Abstract

Cavo-tricuspid isthmus (CTI)-dependent atrial flutter (AFL) is the most frequently encountered right atrial (RA) macroreentrant tachycardia. The electrophysiologic substrate underlying AFL has been shown to be a combination of a slow conduction velocity in the CTI between the tricuspid annulus (TA) and inferior vena cava (IVC) [1], and anatomic or functional conduction block along the crista terminalis and Eustachian ridge. These electrophysiologic characteristics enable sustainable macrooreentrant tachycardias around the tricuspid valve.

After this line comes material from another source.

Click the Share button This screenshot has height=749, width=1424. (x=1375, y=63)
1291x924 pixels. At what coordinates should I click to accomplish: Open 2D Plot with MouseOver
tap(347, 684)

The triggers of AFL might be premature atrial contractions and/or atrial fibrillation (AF). Both clockwise (reverse typical or uncommon) and counterclockwise (typical or common) CTI-dependent AFL can occur, and counterclockwise AFL is the most commonly encountered in clinical practice presumably because the majority of triggers come from the left atrium (LA) and pulmonary veins (PVs). AFL is refractory to medical therapy and has now become routinely amenable to curative treatment by catheter ablation [2, 3]. Radiofrequency (RF) catheter ablation of the CTI is considered a first-line therapy for treating CTI-dependent AFL. This chapter focuses on the practical points for catheter ablation of CTI-dependent AFL.